Lyons decided it would be fun to put that tub on a horse. 

“The idea was to put the tub on a saddle tree and put it on a bucking horse,” he said.

This might be a strange idea for a regular person, but it wasn’t so strange for a rodeo clown. 

“I came up with acts to entertain the crowd,” he said. 

Lyons, wearing his best clown outfit, carefully held onto the sides of the rodeo chute and dipped down into the old-fashioned washtub, which was strapped to a bronc. He settled into the tub filled with flour, instead of water, and the horse was let loose. Right out of the chute, the horse bucked and flour exploded from the washtub into a cloud of dust. 

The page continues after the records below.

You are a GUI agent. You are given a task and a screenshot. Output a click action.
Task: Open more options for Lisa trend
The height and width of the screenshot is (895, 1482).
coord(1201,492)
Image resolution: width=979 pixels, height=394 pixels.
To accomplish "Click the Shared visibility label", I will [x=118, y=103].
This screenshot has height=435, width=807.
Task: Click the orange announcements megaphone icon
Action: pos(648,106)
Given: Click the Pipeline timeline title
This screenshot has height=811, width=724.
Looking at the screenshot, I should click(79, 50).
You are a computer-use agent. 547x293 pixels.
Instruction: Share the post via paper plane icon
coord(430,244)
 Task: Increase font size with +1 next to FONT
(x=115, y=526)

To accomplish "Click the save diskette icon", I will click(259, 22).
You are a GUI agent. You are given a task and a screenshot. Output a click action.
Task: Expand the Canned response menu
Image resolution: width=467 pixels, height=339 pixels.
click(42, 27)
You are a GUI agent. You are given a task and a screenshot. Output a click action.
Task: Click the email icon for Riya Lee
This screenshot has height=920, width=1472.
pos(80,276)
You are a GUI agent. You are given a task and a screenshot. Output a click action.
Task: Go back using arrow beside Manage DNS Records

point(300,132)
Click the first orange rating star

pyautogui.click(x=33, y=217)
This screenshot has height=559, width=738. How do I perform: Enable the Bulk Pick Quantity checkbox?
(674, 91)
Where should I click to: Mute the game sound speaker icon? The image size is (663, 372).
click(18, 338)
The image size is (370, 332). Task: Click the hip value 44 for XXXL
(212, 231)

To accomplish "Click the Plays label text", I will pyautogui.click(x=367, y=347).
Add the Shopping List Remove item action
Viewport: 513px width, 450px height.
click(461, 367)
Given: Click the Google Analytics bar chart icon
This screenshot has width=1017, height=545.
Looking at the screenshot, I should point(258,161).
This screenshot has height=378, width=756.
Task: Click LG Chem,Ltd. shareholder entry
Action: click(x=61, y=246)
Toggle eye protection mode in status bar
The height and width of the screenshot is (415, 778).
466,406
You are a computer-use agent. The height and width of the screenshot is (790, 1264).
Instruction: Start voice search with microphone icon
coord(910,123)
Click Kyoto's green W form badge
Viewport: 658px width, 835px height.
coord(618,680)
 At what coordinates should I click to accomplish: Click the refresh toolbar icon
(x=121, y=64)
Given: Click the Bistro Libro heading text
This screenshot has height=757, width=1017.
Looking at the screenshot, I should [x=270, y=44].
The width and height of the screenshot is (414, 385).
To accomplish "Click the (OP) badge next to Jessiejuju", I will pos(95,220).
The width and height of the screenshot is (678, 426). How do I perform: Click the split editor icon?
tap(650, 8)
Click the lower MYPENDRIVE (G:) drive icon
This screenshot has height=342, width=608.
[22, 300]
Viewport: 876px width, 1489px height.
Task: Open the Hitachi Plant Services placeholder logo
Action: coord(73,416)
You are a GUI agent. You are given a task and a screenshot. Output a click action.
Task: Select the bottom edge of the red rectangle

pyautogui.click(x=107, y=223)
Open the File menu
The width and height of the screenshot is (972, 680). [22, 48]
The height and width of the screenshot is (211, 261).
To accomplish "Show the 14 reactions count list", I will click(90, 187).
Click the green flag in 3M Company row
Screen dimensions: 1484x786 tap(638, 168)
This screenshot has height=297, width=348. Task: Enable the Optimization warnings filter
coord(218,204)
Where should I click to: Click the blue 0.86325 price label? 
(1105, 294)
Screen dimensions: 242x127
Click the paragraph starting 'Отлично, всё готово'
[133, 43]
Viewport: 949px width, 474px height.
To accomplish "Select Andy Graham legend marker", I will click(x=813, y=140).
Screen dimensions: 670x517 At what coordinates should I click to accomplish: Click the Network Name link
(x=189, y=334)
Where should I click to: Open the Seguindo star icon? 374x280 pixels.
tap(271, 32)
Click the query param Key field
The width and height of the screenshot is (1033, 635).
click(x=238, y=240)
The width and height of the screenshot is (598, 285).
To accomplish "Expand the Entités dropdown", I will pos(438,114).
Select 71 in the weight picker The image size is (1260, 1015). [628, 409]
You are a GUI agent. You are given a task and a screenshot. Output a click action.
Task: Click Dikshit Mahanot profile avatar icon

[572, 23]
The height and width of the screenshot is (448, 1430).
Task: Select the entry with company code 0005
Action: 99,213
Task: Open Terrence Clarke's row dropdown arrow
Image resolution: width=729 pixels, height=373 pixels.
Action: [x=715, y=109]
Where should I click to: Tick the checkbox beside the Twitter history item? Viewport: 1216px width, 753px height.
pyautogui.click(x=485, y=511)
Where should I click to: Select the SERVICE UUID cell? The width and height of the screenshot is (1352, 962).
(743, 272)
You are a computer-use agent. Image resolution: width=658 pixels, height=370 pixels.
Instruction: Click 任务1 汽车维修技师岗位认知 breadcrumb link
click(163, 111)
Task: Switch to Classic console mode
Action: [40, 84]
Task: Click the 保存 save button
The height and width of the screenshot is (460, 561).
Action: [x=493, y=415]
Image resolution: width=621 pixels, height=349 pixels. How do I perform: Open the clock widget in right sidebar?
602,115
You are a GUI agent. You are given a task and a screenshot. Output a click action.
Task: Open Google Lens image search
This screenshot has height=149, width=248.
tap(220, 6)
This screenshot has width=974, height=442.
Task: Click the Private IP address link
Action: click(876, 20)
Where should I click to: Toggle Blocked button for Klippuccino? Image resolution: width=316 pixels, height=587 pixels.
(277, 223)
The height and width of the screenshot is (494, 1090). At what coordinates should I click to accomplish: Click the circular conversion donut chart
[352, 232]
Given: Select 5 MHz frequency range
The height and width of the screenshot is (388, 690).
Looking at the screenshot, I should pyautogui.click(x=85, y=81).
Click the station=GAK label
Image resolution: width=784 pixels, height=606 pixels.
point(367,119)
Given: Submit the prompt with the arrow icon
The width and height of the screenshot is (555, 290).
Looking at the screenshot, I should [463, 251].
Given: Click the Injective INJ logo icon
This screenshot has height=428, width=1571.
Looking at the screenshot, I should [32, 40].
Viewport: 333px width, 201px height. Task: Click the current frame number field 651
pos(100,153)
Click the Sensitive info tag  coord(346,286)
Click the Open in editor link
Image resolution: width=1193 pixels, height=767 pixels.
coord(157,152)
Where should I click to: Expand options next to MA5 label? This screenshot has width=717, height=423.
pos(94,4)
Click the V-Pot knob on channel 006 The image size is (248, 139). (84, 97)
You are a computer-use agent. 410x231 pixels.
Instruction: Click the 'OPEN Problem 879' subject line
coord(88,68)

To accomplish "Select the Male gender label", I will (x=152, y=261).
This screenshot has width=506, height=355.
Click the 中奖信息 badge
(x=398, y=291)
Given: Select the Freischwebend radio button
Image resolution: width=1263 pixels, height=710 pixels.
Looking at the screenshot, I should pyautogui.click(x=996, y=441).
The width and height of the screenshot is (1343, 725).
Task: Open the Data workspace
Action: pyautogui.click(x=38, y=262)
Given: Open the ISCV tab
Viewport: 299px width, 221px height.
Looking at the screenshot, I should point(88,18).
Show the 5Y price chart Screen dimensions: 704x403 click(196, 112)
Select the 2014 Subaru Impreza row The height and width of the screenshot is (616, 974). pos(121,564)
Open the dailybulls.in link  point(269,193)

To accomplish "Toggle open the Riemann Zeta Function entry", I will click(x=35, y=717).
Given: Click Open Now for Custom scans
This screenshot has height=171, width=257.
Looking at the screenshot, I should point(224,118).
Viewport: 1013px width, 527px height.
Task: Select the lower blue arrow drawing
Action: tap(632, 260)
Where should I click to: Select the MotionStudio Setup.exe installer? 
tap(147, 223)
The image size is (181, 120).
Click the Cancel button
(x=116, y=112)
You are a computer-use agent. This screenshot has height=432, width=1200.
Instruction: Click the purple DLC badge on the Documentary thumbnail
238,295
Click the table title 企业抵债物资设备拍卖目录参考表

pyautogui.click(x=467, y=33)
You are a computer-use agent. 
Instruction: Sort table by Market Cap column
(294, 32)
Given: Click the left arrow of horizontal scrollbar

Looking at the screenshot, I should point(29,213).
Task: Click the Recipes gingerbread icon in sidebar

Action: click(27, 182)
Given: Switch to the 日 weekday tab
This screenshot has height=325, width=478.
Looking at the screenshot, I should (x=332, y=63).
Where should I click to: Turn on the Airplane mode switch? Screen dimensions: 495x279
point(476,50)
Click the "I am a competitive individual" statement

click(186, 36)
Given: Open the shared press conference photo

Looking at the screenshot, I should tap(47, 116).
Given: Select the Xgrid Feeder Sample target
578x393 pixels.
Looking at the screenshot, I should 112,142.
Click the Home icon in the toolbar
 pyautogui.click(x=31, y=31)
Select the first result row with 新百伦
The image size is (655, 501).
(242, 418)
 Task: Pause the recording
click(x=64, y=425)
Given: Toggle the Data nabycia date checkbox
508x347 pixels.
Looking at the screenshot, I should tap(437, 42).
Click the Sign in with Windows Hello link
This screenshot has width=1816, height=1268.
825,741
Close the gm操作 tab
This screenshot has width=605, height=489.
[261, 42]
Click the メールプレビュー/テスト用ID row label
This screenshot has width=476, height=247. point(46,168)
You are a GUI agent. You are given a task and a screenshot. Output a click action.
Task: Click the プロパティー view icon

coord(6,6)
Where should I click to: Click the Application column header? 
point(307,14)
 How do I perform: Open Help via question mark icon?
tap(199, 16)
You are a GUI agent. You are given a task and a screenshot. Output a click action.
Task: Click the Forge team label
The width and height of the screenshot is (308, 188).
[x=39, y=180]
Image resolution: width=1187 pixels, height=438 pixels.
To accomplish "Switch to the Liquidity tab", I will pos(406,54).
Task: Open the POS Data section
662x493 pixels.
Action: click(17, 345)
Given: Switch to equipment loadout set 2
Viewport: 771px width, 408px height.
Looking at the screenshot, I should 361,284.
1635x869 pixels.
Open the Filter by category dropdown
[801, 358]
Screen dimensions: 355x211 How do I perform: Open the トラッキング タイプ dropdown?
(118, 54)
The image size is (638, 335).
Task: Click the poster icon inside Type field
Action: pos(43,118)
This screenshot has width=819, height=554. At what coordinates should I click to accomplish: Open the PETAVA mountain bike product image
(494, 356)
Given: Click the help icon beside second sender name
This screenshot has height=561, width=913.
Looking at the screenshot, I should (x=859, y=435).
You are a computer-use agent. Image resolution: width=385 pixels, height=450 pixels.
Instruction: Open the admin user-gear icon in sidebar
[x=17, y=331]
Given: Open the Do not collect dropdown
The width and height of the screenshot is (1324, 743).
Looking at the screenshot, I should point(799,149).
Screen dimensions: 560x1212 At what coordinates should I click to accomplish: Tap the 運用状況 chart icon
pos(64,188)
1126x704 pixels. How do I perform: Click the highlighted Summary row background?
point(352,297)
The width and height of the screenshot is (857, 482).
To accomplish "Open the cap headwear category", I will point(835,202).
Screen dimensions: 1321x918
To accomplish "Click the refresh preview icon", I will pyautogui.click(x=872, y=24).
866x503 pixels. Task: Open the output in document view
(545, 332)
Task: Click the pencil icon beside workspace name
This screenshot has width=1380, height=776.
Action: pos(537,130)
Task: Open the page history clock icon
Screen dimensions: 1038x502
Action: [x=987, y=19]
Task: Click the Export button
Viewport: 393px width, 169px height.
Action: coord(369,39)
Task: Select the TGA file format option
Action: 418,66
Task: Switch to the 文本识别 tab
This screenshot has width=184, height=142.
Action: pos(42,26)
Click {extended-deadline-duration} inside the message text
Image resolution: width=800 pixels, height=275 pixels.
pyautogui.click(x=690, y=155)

“Flour went flying everywhere,” he said. “The only way out of the tub was to crash and burn. I never got seriously hurt, just a few broken bones.” 

Lyons first performed the trick more than 50 years ago. The Montana Cowboy Hall of Fame recently decided to recognize Lyons for his contribution to western culture by inducting him into their hall of fame for District 10. 

Folks gathered in the Biscuit Café last week for coffee and cake on his return from the ceremony.

“He’s in the Cowboy Hall of Fame and we came here to celebrate,” Dib Espinoza said.

Lyons said he was honored to be inducted into the hall of fame.

“I still put my pants on one leg at a time, but I am glad to be there on the same wall with some of my good friends.”

Folks reminisced about tricks they’d seen him perform.

“That washtub act was a wild event,” Howard Nuernberger said. “It was one of the few clown events the young guys didn’t copy; it was too physically demanding.”

Lyons also competed in rodeo events and Nuernberger was his competition.

“We competed against each other,” Nuernberger said. “But with clowning, he knew he was going to get a paycheck, so he did more clowning, and he was funny. Generally, the cowboys in the rodeo would ignore the clown acts, they’d seen them all before — but that one with the washtub never got old.” 

And there was this other trick.

“He would bulldog a steer off a Shetland pony. The pony was shorter than the steer so he had to kind jump up there to get on the steer.”

Nuernberger is glad the hall of fame is honoring his friend.

“It’s about the outstanding things people have done to contribute to the western lifestyle,” he said. “It’s a heritage we are very proud of.”

Sidney Powell was at the celebration. She came back from the Cowboy Hall of Fame banquet with a plaque posthumously honoring her father, Ed Shall, for his contribution to western culture.

“He was basically a homesteader,” she said. “He raised thoroughbred horses and eight kids. The ceremony was wonderful, very historical.”